DATA FOR THE TASK:
···

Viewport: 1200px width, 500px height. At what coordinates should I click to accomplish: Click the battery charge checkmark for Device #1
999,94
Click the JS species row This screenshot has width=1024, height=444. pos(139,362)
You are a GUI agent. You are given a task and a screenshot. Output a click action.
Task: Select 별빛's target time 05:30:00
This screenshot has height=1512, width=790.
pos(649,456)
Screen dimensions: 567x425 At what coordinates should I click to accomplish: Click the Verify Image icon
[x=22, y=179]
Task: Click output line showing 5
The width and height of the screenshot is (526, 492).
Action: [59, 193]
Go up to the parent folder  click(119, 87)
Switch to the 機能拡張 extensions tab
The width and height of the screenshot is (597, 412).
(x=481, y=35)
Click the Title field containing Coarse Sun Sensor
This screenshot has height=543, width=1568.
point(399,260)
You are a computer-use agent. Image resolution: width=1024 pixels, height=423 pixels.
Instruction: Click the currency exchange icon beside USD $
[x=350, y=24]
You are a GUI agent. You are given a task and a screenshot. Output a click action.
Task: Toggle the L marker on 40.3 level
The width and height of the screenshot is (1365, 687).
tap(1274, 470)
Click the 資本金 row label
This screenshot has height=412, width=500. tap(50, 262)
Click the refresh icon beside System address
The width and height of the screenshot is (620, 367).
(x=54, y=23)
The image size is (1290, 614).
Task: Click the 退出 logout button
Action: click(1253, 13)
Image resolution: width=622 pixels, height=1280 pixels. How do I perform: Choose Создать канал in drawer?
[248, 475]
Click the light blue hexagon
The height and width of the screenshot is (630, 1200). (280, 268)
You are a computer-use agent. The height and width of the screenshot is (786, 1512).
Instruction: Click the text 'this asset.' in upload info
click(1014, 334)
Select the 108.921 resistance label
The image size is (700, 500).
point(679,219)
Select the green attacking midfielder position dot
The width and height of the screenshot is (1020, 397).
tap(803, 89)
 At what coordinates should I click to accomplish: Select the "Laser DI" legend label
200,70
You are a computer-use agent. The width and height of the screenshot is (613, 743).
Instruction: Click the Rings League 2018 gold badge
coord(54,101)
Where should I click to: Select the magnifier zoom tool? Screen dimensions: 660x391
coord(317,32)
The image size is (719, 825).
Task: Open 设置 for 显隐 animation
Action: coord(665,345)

···

EXERCISE DESCRIPTION:
The records above need to be transcribed in full. Keep every character unchanged.

EXERCISE SOLUTION:
Viewport: 1200px width, 500px height. At what coordinates should I click to accomplish: Click the battery charge checkmark for Device #1
999,94
Click the JS species row This screenshot has width=1024, height=444. pos(139,362)
You are a GUI agent. You are given a task and a screenshot. Output a click action.
Task: Select 별빛's target time 05:30:00
This screenshot has height=1512, width=790.
pos(649,456)
Screen dimensions: 567x425 At what coordinates should I click to accomplish: Click the Verify Image icon
[x=22, y=179]
Task: Click output line showing 5
The width and height of the screenshot is (526, 492).
Action: [59, 193]
Go up to the parent folder  click(119, 87)
Switch to the 機能拡張 extensions tab
The width and height of the screenshot is (597, 412).
(x=481, y=35)
Click the Title field containing Coarse Sun Sensor
This screenshot has height=543, width=1568.
point(399,260)
You are a computer-use agent. Image resolution: width=1024 pixels, height=423 pixels.
Instruction: Click the currency exchange icon beside USD $
[x=350, y=24]
You are a GUI agent. You are given a task and a screenshot. Output a click action.
Task: Toggle the L marker on 40.3 level
The width and height of the screenshot is (1365, 687).
tap(1274, 470)
Click the 資本金 row label
This screenshot has height=412, width=500. tap(50, 262)
Click the refresh icon beside System address
The width and height of the screenshot is (620, 367).
(x=54, y=23)
The image size is (1290, 614).
Task: Click the 退出 logout button
Action: click(1253, 13)
Image resolution: width=622 pixels, height=1280 pixels. How do I perform: Choose Создать канал in drawer?
[248, 475]
Click the light blue hexagon
The height and width of the screenshot is (630, 1200). (280, 268)
You are a computer-use agent. The height and width of the screenshot is (786, 1512).
Instruction: Click the text 'this asset.' in upload info
click(1014, 334)
Select the 108.921 resistance label
The image size is (700, 500).
point(679,219)
Select the green attacking midfielder position dot
The width and height of the screenshot is (1020, 397).
tap(803, 89)
 At what coordinates should I click to accomplish: Select the "Laser DI" legend label
200,70
You are a computer-use agent. The width and height of the screenshot is (613, 743).
Instruction: Click the Rings League 2018 gold badge
coord(54,101)
Where should I click to: Select the magnifier zoom tool? Screen dimensions: 660x391
coord(317,32)
The image size is (719, 825).
Task: Open 设置 for 显隐 animation
Action: coord(665,345)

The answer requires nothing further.